Microscopic origin and macroscopic implications of lane formation in mixtures of oppositely driven particles

Colloidal particles of two types, driven in opposite directions, can segregate into lanes [Vissers et al., Soft Matter 7, 2352 (2011)]. This phenomenon can be reproduced by two-dimensional Brownian dynamics simulations of model particles [Dzubiella et al., Phys. Rev. E 65, 021402 (2002)]. Here we use computer simulation to assess the generality of lane formation with respect to variation of particle type and dynamical protocol. We find that laning results from rectification of diffusion on the scale of a particle diameter: oppositely driven particles must, in the time taken to encounter each other in the direction of the drive, diffuse in the perpendicular direction by about one particle diameter. This geometric constraint implies that the diffusion constant of a particle, in the presence of those of the opposite type, grows approximately linearly with the Peclet number, a prediction confirmed by our numerics over a range of model parameters.

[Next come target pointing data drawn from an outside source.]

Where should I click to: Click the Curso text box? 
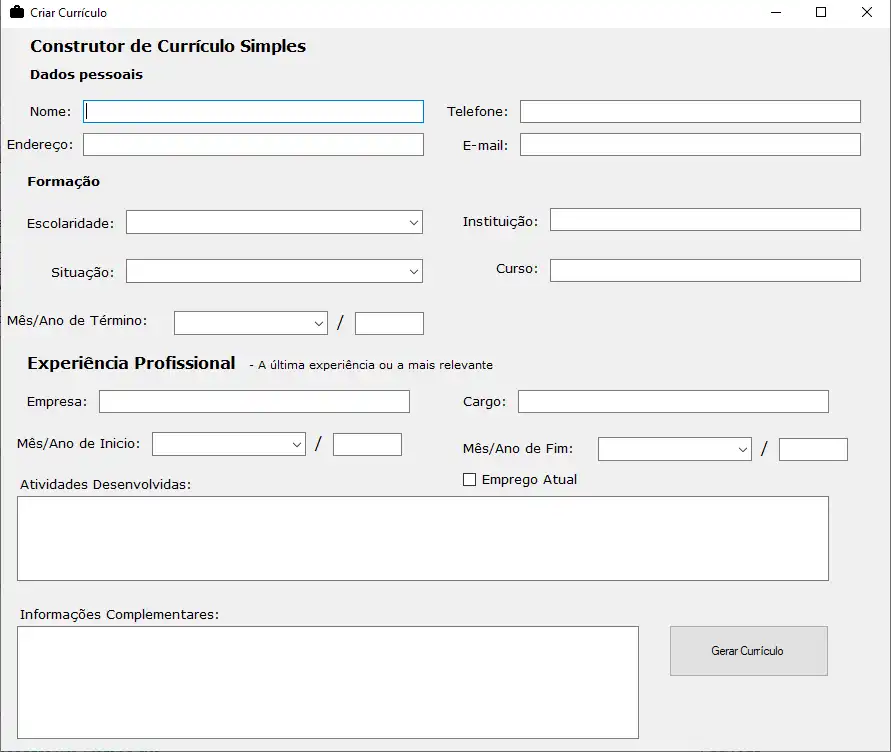point(705,270)
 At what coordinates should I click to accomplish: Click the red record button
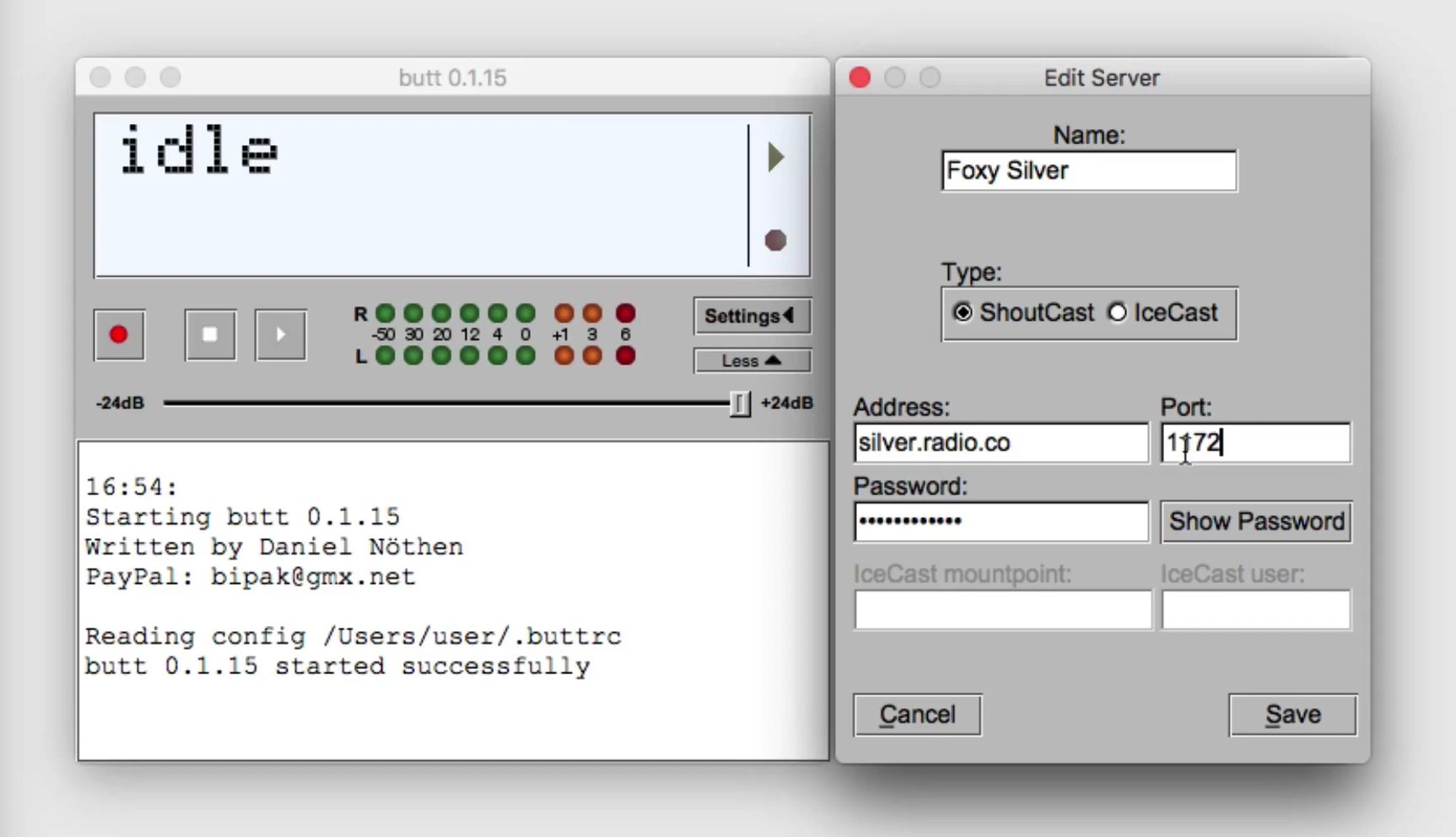pyautogui.click(x=119, y=335)
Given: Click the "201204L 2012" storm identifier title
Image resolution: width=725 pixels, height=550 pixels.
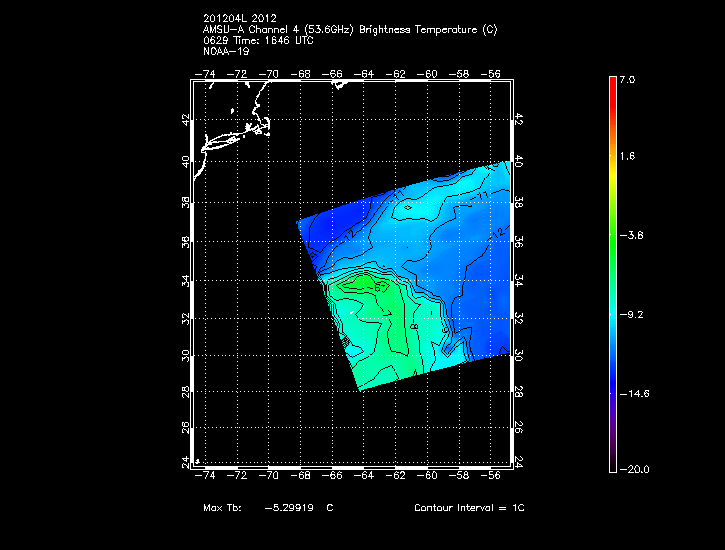Looking at the screenshot, I should pyautogui.click(x=239, y=18).
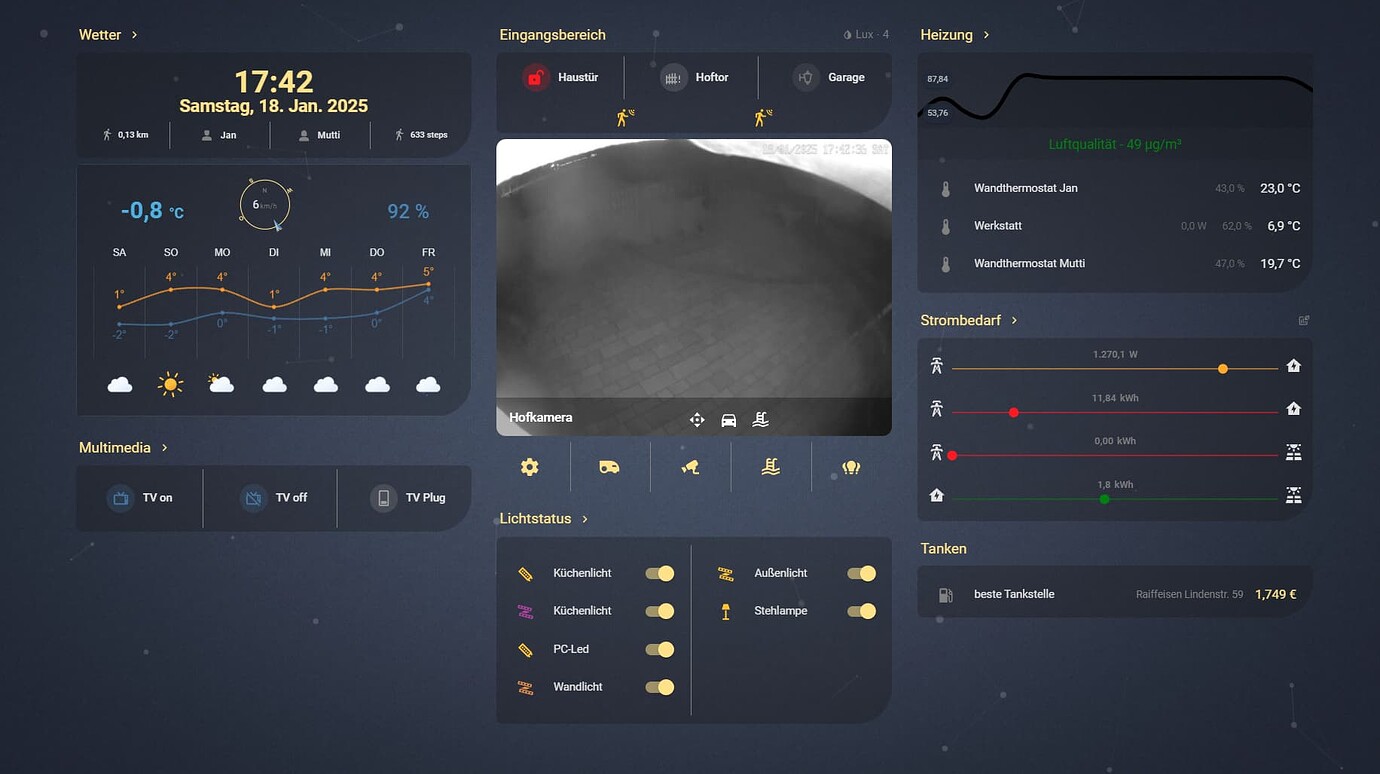Open the Heizung section arrow
1380x774 pixels.
click(986, 35)
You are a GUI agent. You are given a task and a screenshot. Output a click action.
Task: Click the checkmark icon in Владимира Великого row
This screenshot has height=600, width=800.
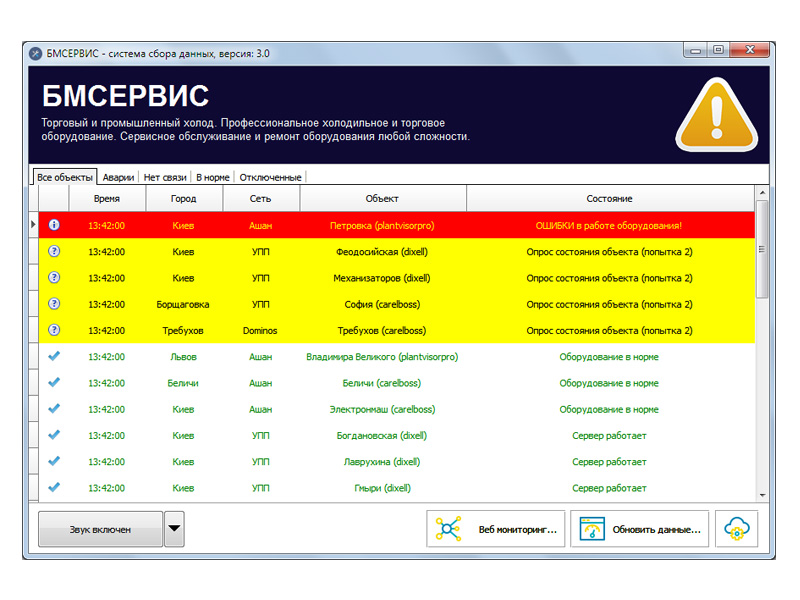tap(54, 356)
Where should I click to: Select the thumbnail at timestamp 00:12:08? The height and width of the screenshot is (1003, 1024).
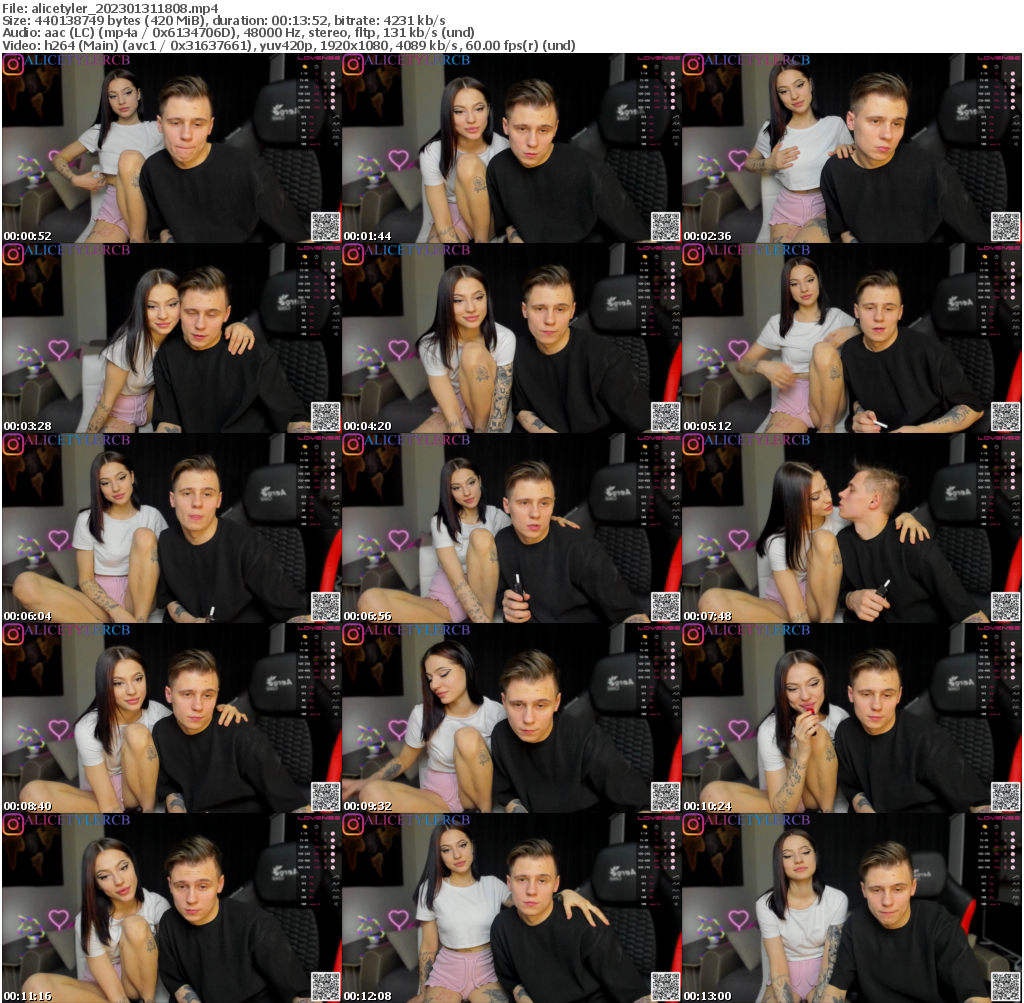(511, 908)
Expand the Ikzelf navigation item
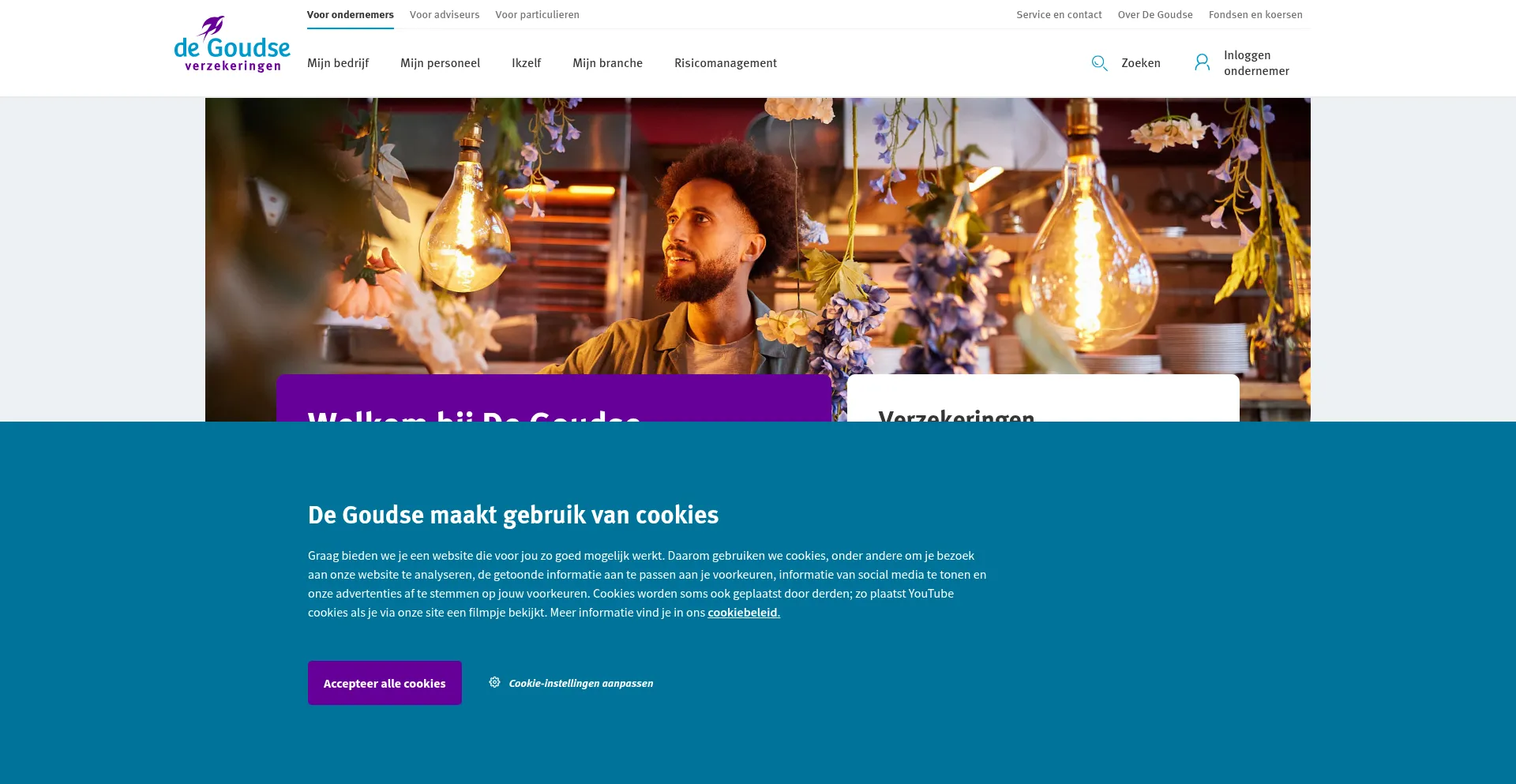Viewport: 1516px width, 784px height. pyautogui.click(x=526, y=63)
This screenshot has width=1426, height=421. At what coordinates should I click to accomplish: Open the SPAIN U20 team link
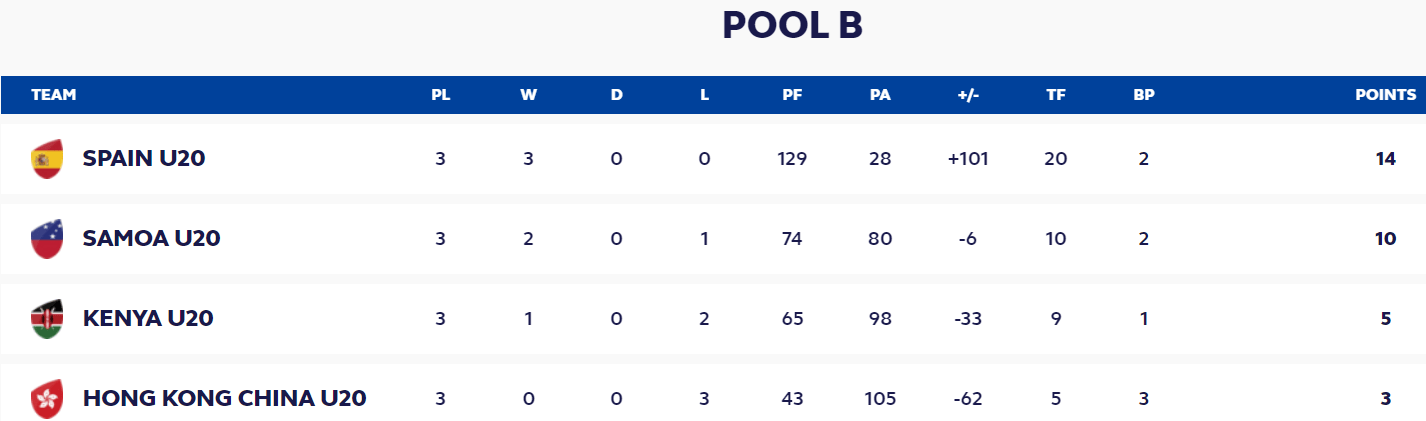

Such environment-dependent diffusion is statistically similar to an effective interparticle attraction; consistent with this observation, we find that oppositely driven nonattractive colloids display features characteristic of the simplest model system possessing both interparticle attractions and persistent motion, the driven Ising lattice gas [Katz, Leibowitz, and Spohn, J. Stat. Phys. 34, 497 (1984)]. These features include long-ranged correlations in the disordered regime, a critical regime characterized by a change in slope of the particle current with the Peclet number, and fluctuations that grow with system size. By analogy, we suggest that lane formation in the driven colloid system is a phase transition in the macroscopic limit, but that macroscopic phase separation would not occur in finite time upon starting from disordered initial conditions.